◆ WHAT IS REQUIRED ◆
Copy out, word for word, the full passage below on the BBC's coverage of the SNP and Scottish independence.

◆ DOCUMENT EXTRACT ◆

===============

There are many reasons for this but let’s begin with the first and simplest: it is the British Broadcasting Corporation. Who could have imagined that an organisation that, rightly or not, sees itself as both creator and guardian of much of modern Britain’s identity and culture might think itself threatened by a movement hell-bent on destroying, or at least significantly changing, that identity and culture? I know, me neither.
Now of course the BBC is not consciously or deliberately biased against the SNP and against Scottish independence. It is scrupulous about ensuring ‘No’ voices are balanced by ‘Yes’ voices just as, in other areas and debates it does its best to be seen as an impartial, disinterested, referee.
I’ve written about this before but it bears repeating that the BBC’s news coverage is invariably suspicious of government initiatives. This is, in general, only proper even if it also inevitably means the corporation’s news coverage is infected by a bias towards the status quo. New ideas must be tested and known knowns are preferable to known unknowns.
A general election is a different kind of beast. Come election-time the BBC will, quite properly, subject the opposition’s proposals to scrutiny too. They will be asked to prove their readiness for office just as the government will be asked to justify their claims to another term.
But not all political debates are as clear as a general election. Not all choices are alike. It’s for this reason, among others, that the corporation views British membership of the EU as a good – and settled – thing and thus the burden of proof is upon those who wish the United Kingdom to leave.

===============

◆ DATASET CONTENT ◆

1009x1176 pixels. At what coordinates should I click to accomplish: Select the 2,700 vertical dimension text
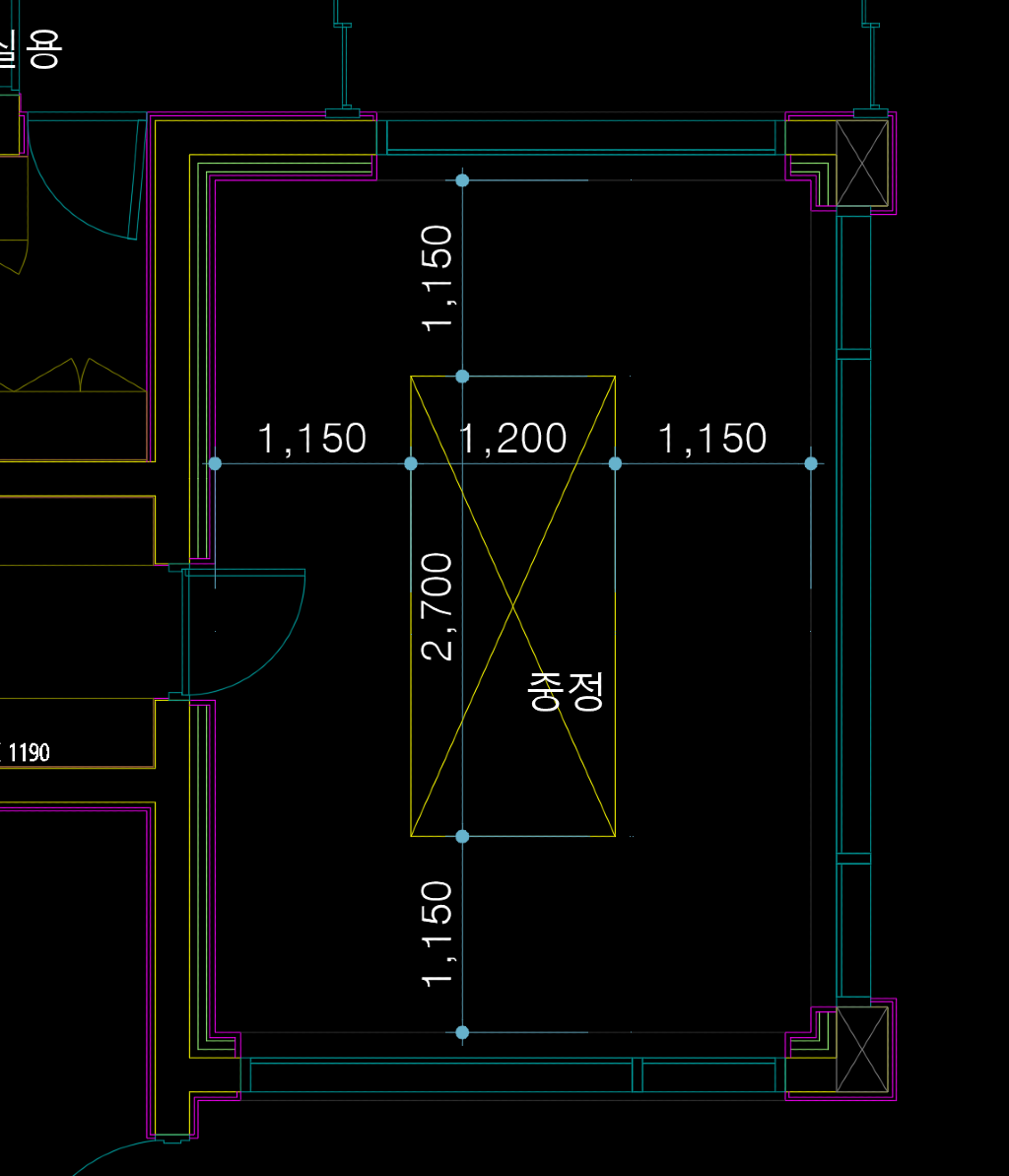(437, 606)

===============

◆ ANSWER BOX ◆
There are many reasons for this but let’s begin with the first and simplest: it is the British Broadcasting Corporation. Who could have imagined that an organisation that, rightly or not, sees itself as both creator and guardian of much of modern Britain’s identity and culture might think itself threatened by a movement hell-bent on destroying, or at least significantly changing, that identity and culture? I know, me neither.
Now of course the BBC is not consciously or deliberately biased against the SNP and against Scottish independence. It is scrupulous about ensuring ‘No’ voices are balanced by ‘Yes’ voices just as, in other areas and debates it does its best to be seen as an impartial, disinterested, referee.
I’ve written about this before but it bears repeating that the BBC’s news coverage is invariably suspicious of government initiatives. This is, in general, only proper even if it also inevitably means the corporation’s news coverage is infected by a bias towards the status quo. New ideas must be tested and known knowns are preferable to known unknowns.
A general election is a different kind of beast. Come election-time the BBC will, quite properly, subject the opposition’s proposals to scrutiny too. They will be asked to prove their readiness for office just as the government will be asked to justify their claims to another term.
But not all political debates are as clear as a general election. Not all choices are alike. It’s for this reason, among others, that the corporation views British membership of the EU as a good – and settled – thing and thus the burden of proof is upon those who wish the United Kingdom to leave.